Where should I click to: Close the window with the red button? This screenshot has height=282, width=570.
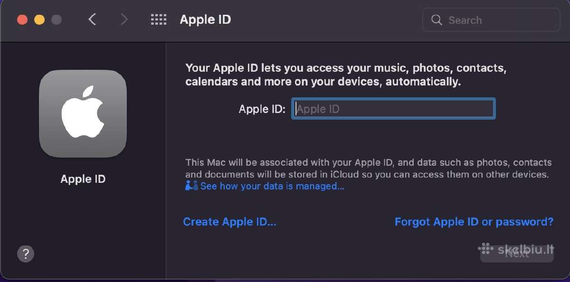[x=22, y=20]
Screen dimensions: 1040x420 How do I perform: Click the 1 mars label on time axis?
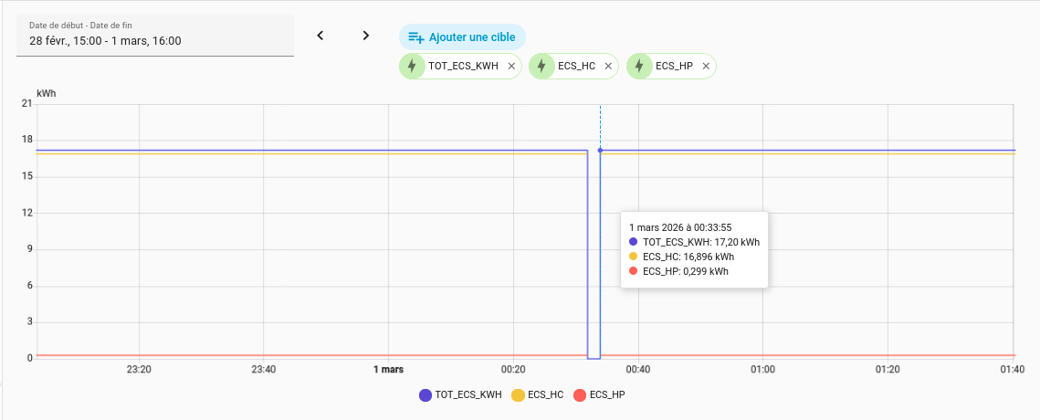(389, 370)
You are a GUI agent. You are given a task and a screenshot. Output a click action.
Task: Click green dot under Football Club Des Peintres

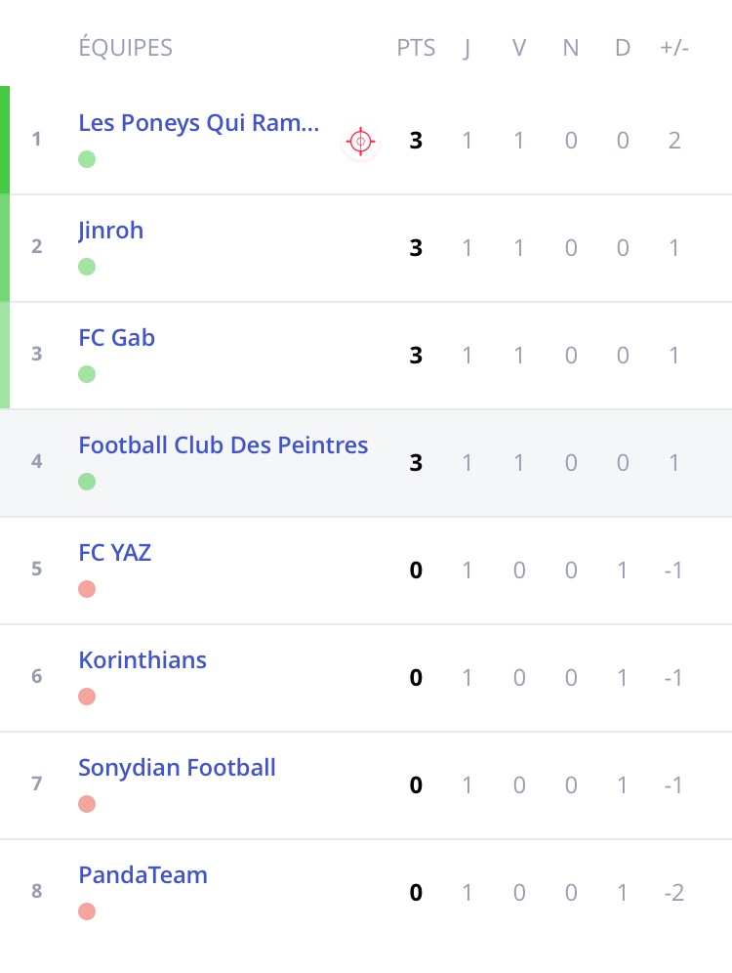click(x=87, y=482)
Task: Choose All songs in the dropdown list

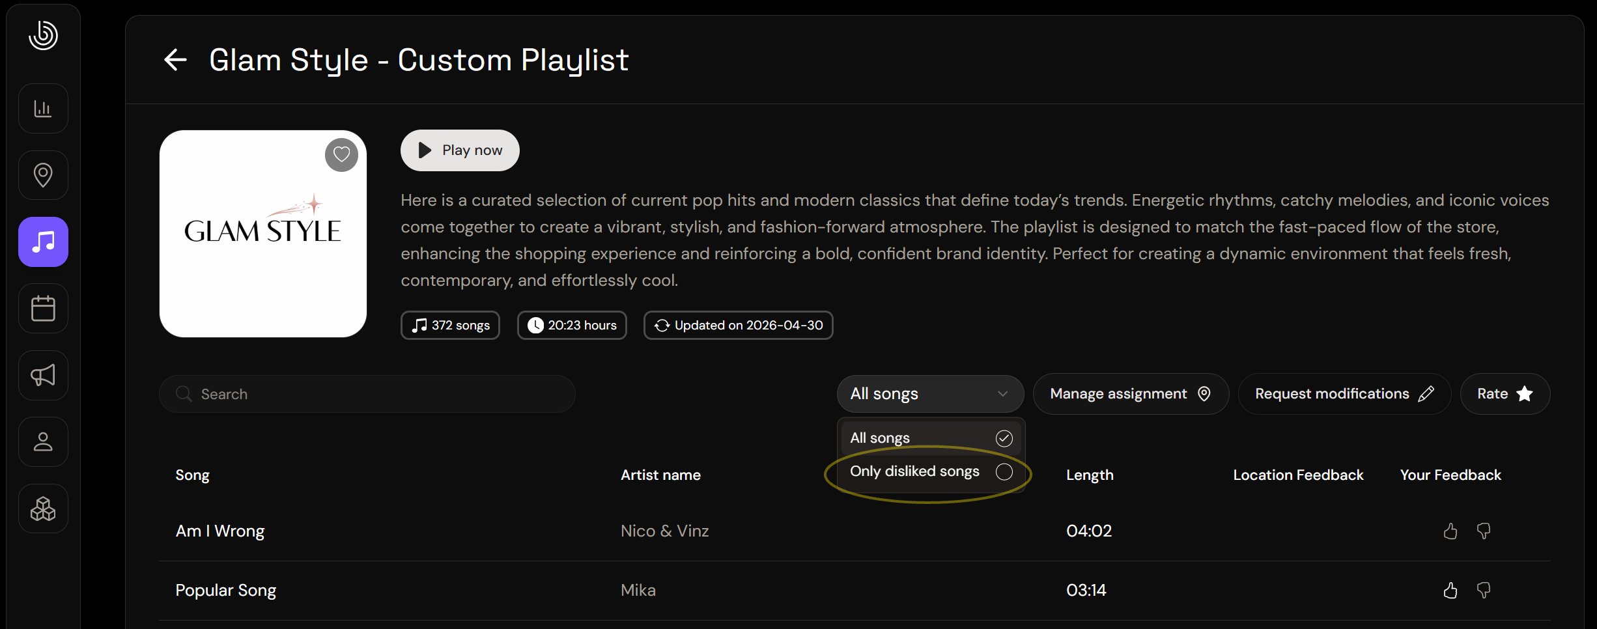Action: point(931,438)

==

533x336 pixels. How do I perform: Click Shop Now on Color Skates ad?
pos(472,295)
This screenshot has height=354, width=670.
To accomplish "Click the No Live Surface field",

WHAT YOU ARE ASKED TO DO:
Of all the entries above, output exactly the lines between the one holding "533x336 pixels. How" and the one holding "the No Live", inclusive.

RESPONSE:
533x336 pixels. How do I perform: Click Shop Now on Color Skates ad?
pos(472,295)
This screenshot has height=354, width=670.
To accomplish "Click the No Live Surface field",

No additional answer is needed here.